Saturday, September 20, 2025

Ketika Punya Temen Tukang Manfaatin




Pernah nggak sih kamu punya temen yang datang buat manfaatin kita doang?
Giliran kita butuh, eh, dia pura-pura sibuk. Bahkan, pura-pura nggak kenal sama kita.
Gimana perasaan kamu kalo punya temen yang kayak gini?

Rasanya pasti kesel, Gedeg dan pengen ngomel dari Sabang sampe Merauke.

Itulah hal yang aku alami kalau ada temen yang sengaja datang buat manfaatin doang. Bahkan, dongkolnya itu bisa sampe berlarut sekian lama. Setiap lihat wajah atau denger nama orang itu, rasanya udah mual duluan. Pengen banget kalo orang itu enyah dari muka bumi secepatnya.

Tapi ... makin ke sini aku makin sadar. Sikap aku yang gampang dongkol itu cuma bikin penyakit di hati. Akhirnya, aku sendiri yang nggak bisa hidup tenang kalo masih memendam kekesalan sama seseorang.

Aku yakin, setiap orang pasti pernah punya teman “spesial”—bukan karena perhatian atau peduli, tapi karena jagonya memanfaatkan.
Teman macam ini biasanya datang tiba-tiba, tanpa basa-basi, langsung pada inti: “Eh, pinjam uang dulu ya, besok diganti.” atau “Tolong bikinin tugas dong, aku pusing banget nih.” Kadang juga cuma mampir pas butuh tumpangan, minta traktir, atau sekadar curhat panjang lebar lalu menghilang tanpa kabar.

▶ **TUGAS YANG DIKERJAKAN**
Lanjutkan tulisan tentang teman yang suka memanfaatkan itu, mulai setelah kalimat terakhirnya. Materi berikut tidak berperan apa pun di sini.

[Data]

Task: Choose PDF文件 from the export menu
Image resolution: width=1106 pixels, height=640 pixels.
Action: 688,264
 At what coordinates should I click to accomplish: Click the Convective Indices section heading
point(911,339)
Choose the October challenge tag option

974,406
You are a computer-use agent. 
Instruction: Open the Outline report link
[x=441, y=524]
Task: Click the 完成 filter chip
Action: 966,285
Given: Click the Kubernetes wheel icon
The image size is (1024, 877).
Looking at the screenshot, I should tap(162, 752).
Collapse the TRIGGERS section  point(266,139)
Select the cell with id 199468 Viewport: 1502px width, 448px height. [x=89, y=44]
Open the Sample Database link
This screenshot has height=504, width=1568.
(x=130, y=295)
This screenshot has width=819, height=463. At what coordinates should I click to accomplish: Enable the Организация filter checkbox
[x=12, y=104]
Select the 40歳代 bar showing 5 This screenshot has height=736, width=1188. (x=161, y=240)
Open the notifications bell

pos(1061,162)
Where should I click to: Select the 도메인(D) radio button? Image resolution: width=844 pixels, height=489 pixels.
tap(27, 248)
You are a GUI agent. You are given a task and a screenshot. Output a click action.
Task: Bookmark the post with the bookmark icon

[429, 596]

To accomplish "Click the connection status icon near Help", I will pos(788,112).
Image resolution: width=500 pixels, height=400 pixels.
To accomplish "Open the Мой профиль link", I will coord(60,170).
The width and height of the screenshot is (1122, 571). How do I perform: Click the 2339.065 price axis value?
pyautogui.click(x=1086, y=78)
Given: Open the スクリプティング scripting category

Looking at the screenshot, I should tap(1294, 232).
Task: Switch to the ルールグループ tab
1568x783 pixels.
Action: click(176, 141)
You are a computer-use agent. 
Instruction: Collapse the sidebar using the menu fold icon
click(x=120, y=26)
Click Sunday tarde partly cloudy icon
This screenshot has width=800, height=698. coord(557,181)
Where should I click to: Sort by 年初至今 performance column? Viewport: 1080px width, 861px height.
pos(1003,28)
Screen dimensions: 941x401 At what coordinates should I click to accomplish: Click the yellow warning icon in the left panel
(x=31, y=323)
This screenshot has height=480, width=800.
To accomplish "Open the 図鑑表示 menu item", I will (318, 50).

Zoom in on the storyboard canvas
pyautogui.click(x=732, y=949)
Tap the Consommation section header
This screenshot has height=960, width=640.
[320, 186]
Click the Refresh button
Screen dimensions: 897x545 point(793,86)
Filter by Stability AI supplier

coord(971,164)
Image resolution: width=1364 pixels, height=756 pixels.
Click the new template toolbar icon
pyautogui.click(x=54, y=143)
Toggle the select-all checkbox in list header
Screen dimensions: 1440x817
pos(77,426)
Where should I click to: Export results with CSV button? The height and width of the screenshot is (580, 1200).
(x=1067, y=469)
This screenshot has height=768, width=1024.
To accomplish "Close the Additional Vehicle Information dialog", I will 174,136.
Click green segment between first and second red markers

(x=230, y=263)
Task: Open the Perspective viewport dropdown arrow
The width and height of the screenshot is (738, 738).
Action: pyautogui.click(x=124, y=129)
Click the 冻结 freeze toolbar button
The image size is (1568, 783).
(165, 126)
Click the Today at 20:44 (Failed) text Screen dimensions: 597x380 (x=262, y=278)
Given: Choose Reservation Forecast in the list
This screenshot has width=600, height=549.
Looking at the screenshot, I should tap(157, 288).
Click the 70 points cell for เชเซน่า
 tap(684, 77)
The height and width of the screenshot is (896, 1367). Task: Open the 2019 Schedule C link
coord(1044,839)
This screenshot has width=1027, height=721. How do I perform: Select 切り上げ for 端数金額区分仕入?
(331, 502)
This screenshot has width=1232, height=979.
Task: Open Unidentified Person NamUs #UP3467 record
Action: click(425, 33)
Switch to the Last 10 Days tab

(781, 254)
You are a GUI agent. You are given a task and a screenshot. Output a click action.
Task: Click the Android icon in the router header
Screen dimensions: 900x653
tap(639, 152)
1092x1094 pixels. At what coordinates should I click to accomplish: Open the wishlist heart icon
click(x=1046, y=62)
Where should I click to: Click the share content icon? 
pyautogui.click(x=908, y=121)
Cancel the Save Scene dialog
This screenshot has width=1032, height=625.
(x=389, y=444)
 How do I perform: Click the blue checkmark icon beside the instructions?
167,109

▶ **HASIL**
Awalnya, aku sering kesal. Rasanya kayak dijadikan tempat servis berjalan. Aku pun mulai bertanya-tanya dalam hati: Apa aku ini teman, atau sekadar tempat darurat buat mereka?
Bahkan ada masanya aku sampai menghindari chat masuk. Begitu notifikasi muncul dengan nama si teman, aku bisa langsung menebak: “Oke, ini pasti ada maunya lagi.” Dan benar saja, jarang sekali mereka datang hanya untuk sekadar menyapa atau bertanya kabar.

Lucunya, meski sudah tahu polanya, aku masih sering luluh. Alasannya sederhana: aku orangnya nggak enakan. Kalau ditolak, takut mereka sakit hati. Kalau diabaikan, takut dianggap sombong. Akhirnya, meski sambil mendengus dalam hati, aku tetap membantu juga.

Namun, di balik rasa jengkel itu, perlahan aku menemukan sesuatu yang lain. Aku mulai merenung: kenapa ya aku gampang dimanfaatkan? Apakah aku terlalu baik? Atau justru karena aku memang punya sesuatu yang bisa dimanfaatkan? Bukankah itu artinya aku bernilai?

Lama-lama aku belajar melihat dari sisi lain.
Kalau aku sering dijadikan tempat curhat, berarti aku dipercaya.
Kalau aku sering diminta tolong, berarti aku dianggap mampu.
Kalau ada yang datang ke aku saat butuh, berarti aku punya hal yang mereka nggak punya.

Mungkin, ini memang bagian dari peranku di dunia: jadi orang yang memberi manfaat.

Iya, memang capek kadang. Ada saat aku merasa terkuras, merasa tak dianggap balik, atau bahkan merasa diperlakukan tidak adil. Tapi coba bayangkan jika sebaliknya: hidup tanpa ada yang membutuhkan, tanpa ada yang mengingat, tanpa ada yang merasa aku bisa membantu apa pun. Rasanya akan jauh lebih sepi, lebih menyedihkan.

Jadi sekarang, ketika punya teman tukang manfaatin, aku sudah nggak terlalu sakit hati. Aku belajar pasang batas, iya, supaya nggak bablas jadi korban. Tapi di sisi lain, aku juga mulai bisa tersenyum. Karena ternyata, keberadaanku masih berarti. Hidupku masih bisa dipakai, walau mungkin caranya sering bikin aku geleng-geleng kepala.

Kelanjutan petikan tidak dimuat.